Set down everything in the VR article below, word for word, from "The tipping point" down to "become early runners.".

[start Text]

Future Watch: Sky Steps Up Its VR Game. What It Means For Indie Authors.

sky
One of the biggest transformations we’ll see as this decade closes and the era of 5G and the Internet of Things arrives is Virtual Reality.
Virtual Reality (VT) and its cousin Augmented Reality (AR) have been slowly moving from science fiction to science fact for a good few years now, driven by the games industry.
We’ve seen token gestures towards the future, most famously with the VR documentary shown at the premiere of the final Hobbit movie, and I’ve reported here recently on AR books.
But with Sky’s announcement of a dedicated VR production studio (LINK) VR moves firmly into mainstream media.
The tipping point has been improvements in quality, affordability and availability of the headgear required to make VR consumption an experience worth paying a premium for.
The next step is to produce content worth paying for, and that’s where we authors, in time, will be presented with opportunities and challenges.
Opportunities? Expect children’s books, adult erotica and documentary books like cookery and educational titles to become early runners.

[end Text]
[start Record excerpts]

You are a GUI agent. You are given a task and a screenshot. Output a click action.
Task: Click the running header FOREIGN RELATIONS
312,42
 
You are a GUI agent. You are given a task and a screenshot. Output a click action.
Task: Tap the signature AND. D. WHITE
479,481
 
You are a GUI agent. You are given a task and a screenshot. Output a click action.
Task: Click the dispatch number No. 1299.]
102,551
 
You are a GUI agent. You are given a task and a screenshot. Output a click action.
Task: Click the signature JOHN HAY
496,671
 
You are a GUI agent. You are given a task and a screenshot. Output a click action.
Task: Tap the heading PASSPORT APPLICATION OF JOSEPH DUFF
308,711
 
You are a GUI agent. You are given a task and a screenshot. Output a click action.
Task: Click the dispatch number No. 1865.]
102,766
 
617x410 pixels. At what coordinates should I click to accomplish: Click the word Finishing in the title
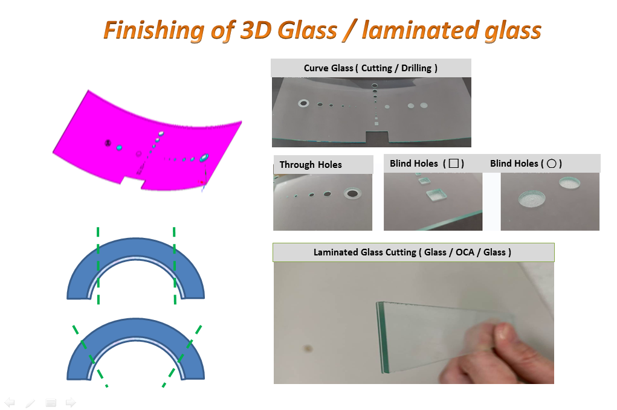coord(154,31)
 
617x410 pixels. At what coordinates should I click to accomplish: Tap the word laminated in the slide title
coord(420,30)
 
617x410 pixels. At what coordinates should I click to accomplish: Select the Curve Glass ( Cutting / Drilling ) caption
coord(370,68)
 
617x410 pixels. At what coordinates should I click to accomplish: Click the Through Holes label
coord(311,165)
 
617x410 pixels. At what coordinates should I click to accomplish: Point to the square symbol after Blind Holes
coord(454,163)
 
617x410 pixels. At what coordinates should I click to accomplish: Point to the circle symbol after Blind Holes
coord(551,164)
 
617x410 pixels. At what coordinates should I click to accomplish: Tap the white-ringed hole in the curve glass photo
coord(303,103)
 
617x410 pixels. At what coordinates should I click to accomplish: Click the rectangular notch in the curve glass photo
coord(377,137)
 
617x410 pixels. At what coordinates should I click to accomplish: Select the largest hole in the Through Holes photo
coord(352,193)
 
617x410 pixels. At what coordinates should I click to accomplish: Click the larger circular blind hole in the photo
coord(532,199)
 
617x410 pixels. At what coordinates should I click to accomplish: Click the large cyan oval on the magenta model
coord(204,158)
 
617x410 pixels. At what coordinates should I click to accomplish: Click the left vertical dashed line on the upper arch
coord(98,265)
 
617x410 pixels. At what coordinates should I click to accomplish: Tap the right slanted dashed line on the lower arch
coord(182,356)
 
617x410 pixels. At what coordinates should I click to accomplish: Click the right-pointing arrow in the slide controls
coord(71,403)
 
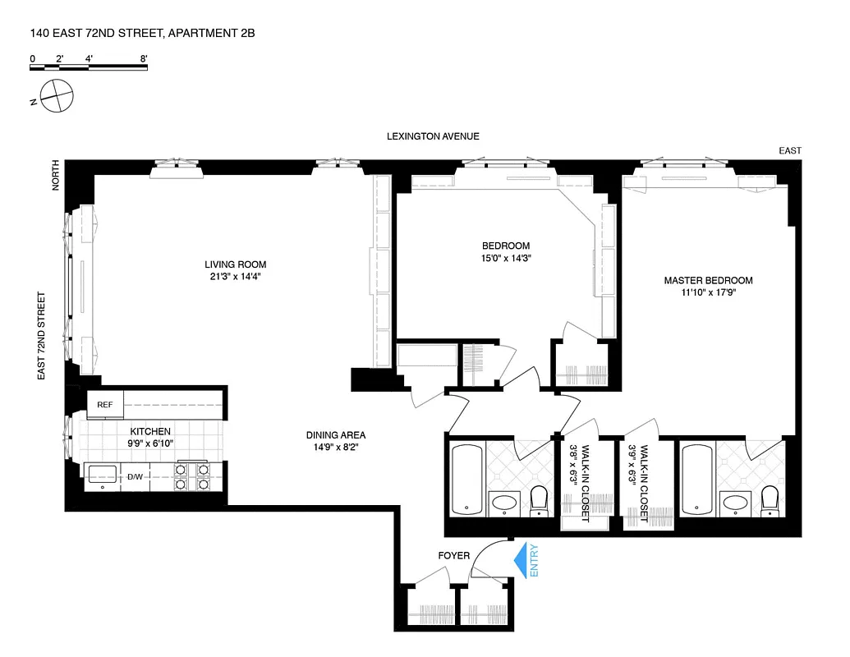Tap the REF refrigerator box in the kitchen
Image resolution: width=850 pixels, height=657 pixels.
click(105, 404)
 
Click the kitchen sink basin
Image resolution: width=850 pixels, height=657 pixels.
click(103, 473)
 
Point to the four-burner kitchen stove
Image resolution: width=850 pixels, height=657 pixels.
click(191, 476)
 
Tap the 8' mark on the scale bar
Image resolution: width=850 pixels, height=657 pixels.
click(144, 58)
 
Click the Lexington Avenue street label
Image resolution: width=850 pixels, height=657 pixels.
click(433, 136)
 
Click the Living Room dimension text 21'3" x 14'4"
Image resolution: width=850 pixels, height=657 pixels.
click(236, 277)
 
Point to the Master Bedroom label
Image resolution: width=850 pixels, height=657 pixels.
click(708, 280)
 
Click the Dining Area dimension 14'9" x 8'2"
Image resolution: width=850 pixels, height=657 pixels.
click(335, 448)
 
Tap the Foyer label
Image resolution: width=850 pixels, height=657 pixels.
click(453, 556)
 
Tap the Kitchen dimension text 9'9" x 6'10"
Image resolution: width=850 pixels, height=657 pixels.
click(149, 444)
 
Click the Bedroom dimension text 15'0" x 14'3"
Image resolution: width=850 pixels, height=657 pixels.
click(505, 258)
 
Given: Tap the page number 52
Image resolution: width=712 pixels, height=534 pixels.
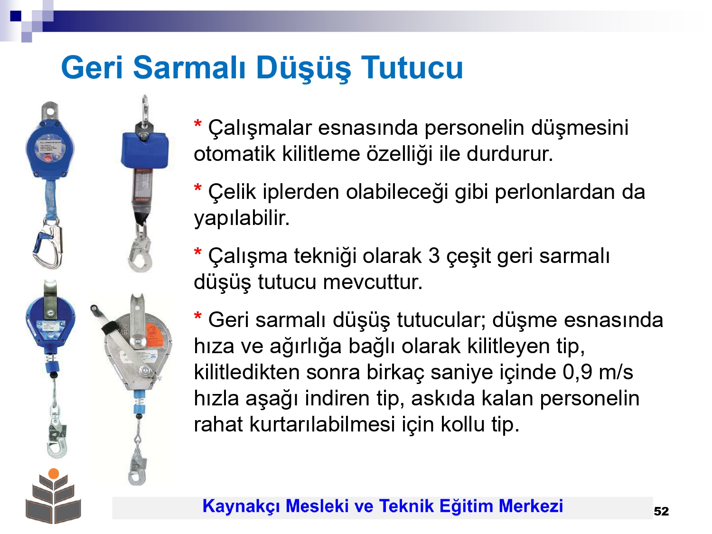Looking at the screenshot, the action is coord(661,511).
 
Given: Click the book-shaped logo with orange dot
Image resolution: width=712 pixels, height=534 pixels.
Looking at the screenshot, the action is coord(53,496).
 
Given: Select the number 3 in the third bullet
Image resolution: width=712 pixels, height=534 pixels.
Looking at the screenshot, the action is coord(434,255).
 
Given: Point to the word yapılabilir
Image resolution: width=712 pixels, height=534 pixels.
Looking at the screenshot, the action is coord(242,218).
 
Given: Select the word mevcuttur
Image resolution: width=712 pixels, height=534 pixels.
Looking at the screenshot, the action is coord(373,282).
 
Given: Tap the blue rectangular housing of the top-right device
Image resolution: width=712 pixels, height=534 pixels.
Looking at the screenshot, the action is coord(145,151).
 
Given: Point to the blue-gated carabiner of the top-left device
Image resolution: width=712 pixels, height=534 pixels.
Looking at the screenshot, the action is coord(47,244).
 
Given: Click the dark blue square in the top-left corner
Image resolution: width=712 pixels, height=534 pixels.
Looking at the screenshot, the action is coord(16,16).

[end Record excerpts]

- [The answer]:
The tipping point has been improvements in quality, affordability and availability of the headgear required to make VR consumption an experience worth paying a premium for.
The next step is to produce content worth paying for, and that’s where we authors, in time, will be presented with opportunities and challenges.
Opportunities? Expect children’s books, adult erotica and documentary books like cookery and educational titles to become early runners.